SOURCE MATERIAL -
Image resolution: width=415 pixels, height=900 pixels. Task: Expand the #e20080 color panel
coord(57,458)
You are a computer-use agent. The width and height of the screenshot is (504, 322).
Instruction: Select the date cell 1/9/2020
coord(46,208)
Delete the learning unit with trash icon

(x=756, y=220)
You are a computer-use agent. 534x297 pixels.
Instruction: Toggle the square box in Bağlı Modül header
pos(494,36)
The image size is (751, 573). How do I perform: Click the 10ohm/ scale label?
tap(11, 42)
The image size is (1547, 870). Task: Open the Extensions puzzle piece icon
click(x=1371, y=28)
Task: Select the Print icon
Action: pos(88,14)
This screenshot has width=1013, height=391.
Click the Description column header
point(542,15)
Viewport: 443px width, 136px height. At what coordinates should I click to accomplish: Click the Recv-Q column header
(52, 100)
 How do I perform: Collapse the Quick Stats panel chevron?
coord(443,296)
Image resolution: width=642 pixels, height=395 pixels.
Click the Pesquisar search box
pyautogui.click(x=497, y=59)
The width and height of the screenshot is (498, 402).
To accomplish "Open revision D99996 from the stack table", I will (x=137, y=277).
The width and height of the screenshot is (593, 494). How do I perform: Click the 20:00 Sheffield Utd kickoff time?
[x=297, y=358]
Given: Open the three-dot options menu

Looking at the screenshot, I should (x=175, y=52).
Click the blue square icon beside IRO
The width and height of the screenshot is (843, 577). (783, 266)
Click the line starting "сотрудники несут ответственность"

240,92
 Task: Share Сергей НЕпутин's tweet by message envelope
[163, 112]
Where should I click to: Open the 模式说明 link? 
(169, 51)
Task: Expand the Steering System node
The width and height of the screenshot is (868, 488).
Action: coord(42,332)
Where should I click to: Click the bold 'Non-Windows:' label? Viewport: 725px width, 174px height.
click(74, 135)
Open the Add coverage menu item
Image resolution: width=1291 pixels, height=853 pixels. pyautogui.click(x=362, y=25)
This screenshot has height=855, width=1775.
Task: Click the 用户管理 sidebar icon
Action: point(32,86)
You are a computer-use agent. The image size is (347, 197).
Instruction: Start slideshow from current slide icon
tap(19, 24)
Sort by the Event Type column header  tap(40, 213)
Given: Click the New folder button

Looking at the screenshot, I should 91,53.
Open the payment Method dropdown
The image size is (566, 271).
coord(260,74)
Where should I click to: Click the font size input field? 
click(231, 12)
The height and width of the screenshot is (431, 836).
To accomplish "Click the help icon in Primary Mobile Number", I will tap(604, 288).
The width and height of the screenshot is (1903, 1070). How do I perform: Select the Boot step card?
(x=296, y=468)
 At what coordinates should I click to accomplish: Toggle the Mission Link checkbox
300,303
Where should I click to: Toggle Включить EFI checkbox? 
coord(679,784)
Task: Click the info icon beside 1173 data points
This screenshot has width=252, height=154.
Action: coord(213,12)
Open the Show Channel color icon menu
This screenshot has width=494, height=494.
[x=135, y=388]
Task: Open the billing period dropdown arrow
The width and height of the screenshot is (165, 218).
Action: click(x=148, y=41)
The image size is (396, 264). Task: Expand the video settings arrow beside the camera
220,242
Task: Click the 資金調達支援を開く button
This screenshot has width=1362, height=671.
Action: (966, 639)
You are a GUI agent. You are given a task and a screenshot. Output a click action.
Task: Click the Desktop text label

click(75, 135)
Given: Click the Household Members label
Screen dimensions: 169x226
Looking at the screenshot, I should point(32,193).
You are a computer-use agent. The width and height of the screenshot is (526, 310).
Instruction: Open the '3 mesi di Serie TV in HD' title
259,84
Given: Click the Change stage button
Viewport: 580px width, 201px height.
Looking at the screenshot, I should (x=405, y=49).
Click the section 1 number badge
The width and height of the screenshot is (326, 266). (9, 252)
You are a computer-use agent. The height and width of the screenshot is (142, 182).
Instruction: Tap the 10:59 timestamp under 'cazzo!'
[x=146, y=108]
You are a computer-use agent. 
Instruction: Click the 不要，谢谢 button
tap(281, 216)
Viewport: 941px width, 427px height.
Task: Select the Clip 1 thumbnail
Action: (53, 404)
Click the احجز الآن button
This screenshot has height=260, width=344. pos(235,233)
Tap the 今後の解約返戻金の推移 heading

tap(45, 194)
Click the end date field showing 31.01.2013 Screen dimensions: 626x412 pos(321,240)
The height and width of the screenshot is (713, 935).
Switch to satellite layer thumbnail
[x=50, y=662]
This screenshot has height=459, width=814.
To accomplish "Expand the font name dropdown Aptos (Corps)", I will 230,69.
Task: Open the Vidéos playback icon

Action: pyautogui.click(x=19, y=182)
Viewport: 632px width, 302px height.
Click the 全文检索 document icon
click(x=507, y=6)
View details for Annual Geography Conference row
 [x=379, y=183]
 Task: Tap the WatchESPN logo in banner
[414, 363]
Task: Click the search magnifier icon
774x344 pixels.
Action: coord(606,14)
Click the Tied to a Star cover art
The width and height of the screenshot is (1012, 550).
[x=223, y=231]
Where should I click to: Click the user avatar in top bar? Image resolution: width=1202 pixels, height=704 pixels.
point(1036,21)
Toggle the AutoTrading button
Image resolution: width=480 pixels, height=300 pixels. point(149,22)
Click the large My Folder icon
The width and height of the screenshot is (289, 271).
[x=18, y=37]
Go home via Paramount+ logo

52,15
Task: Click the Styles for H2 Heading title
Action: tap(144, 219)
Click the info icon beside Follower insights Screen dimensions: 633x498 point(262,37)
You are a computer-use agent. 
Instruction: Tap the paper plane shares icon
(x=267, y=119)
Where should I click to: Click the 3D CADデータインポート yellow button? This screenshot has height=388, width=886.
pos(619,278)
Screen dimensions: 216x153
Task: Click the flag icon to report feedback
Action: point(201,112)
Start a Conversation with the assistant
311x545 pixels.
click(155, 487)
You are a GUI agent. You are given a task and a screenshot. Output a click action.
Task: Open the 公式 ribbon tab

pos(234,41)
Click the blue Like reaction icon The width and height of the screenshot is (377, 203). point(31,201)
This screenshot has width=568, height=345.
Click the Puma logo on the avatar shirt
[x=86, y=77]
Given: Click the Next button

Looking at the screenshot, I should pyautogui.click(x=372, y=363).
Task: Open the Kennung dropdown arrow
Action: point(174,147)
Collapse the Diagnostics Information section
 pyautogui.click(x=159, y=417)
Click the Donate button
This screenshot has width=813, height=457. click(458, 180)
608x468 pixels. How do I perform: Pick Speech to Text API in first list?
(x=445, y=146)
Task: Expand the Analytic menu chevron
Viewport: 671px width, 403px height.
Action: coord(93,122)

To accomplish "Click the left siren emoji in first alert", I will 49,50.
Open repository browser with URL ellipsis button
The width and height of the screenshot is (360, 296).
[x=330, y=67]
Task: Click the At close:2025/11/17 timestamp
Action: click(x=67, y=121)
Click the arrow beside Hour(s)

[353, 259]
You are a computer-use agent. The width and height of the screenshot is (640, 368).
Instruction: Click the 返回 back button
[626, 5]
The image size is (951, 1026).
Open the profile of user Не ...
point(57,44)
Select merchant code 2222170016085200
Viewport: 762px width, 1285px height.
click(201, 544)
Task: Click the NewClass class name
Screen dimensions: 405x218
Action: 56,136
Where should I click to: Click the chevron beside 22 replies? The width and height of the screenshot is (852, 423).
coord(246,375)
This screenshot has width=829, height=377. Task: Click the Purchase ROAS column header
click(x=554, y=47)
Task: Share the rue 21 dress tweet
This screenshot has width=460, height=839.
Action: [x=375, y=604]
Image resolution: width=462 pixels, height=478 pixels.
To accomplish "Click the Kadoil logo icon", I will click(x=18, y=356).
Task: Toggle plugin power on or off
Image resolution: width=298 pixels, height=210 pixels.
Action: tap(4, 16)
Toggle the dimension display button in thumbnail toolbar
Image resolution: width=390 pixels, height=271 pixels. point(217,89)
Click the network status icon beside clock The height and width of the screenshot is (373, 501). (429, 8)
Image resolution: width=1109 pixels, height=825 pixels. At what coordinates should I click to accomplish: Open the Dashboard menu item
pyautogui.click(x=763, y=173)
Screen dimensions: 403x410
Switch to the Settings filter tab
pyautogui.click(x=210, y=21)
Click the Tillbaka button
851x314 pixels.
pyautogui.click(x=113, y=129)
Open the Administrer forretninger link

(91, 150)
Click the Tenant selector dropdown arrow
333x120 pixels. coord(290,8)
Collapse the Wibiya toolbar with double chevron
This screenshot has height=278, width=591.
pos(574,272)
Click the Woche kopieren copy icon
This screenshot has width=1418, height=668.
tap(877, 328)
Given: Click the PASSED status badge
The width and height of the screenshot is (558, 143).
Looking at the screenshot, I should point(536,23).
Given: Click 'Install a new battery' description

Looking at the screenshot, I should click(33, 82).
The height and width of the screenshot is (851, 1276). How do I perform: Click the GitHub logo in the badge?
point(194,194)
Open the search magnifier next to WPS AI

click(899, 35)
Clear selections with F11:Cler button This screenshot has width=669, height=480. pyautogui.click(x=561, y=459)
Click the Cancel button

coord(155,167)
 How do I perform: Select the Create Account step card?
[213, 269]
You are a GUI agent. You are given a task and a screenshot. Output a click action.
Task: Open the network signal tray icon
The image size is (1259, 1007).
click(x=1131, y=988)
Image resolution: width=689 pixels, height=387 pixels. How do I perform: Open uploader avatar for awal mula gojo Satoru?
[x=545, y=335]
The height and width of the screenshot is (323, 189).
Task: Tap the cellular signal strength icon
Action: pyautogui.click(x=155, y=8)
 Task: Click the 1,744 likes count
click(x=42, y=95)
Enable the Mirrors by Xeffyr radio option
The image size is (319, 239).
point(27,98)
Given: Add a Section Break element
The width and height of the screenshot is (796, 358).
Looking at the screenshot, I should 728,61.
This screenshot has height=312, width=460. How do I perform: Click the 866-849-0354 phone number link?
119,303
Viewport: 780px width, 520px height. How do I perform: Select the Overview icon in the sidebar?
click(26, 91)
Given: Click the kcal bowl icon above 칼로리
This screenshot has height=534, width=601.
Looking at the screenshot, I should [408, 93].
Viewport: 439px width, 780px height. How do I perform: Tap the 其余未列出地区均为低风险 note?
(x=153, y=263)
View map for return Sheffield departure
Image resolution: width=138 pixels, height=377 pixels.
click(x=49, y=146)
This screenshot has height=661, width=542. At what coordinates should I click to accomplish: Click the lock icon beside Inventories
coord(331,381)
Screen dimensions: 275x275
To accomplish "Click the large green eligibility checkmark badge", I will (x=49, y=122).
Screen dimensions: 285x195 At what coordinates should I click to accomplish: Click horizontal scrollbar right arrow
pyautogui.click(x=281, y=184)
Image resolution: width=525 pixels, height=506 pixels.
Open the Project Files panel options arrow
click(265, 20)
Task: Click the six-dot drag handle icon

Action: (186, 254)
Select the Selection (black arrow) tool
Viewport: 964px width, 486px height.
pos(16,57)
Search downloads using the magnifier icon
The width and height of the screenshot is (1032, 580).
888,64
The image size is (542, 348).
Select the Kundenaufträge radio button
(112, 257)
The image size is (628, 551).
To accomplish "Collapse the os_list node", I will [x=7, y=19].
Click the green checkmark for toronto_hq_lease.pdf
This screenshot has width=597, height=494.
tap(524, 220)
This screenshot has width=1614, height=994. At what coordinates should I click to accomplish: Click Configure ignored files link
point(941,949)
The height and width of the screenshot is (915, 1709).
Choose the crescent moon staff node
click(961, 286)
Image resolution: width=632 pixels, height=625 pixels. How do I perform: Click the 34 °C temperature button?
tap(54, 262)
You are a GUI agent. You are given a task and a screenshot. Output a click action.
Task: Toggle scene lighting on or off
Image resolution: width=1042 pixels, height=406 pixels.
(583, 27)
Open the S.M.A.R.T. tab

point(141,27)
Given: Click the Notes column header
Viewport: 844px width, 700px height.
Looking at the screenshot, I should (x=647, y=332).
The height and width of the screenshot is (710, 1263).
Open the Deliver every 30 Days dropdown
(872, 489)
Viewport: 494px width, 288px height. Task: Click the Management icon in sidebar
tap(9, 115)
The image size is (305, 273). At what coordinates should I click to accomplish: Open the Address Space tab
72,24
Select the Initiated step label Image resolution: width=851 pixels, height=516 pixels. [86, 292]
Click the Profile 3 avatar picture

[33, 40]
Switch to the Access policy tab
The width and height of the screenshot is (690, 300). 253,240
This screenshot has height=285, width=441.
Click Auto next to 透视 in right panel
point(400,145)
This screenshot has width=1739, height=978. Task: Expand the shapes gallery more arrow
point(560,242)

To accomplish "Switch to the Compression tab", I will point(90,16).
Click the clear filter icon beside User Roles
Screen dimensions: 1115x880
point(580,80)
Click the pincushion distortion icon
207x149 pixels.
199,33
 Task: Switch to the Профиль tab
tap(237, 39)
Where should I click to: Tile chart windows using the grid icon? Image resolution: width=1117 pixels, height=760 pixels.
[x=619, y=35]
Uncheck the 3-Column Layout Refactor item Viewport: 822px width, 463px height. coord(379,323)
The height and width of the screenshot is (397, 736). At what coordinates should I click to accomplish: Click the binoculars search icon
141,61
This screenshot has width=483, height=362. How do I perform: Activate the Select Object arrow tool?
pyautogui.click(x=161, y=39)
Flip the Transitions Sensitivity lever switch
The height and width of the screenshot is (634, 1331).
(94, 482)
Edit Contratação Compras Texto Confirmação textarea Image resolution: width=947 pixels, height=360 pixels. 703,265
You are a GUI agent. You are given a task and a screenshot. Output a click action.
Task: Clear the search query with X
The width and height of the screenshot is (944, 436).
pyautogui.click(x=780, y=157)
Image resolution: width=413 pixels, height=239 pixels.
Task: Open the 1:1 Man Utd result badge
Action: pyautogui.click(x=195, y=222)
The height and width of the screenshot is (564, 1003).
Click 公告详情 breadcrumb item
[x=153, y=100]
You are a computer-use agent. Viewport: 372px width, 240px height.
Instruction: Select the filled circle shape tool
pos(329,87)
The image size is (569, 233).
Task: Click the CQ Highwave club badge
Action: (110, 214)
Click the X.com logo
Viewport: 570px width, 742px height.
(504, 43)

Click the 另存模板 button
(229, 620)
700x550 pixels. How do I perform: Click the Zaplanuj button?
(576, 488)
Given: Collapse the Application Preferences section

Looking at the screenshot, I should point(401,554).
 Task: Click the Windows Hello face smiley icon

TASK TO COMPLETE - Taking the listing above as the source, transcribe only the lines starting at the line with "Image resolution: width=138" and going through the line with "Image resolution: width=525", unaltered and with both ends included.

ANSWER BELOW -
Image resolution: width=138 pixels, height=377 pixels.
click(x=49, y=146)
This screenshot has height=661, width=542. At what coordinates should I click to accomplish: Click the lock icon beside Inventories
coord(331,381)
Screen dimensions: 275x275
To accomplish "Click the large green eligibility checkmark badge", I will (x=49, y=122).
Screen dimensions: 285x195 At what coordinates should I click to accomplish: Click horizontal scrollbar right arrow
pyautogui.click(x=281, y=184)
Image resolution: width=525 pixels, height=506 pixels.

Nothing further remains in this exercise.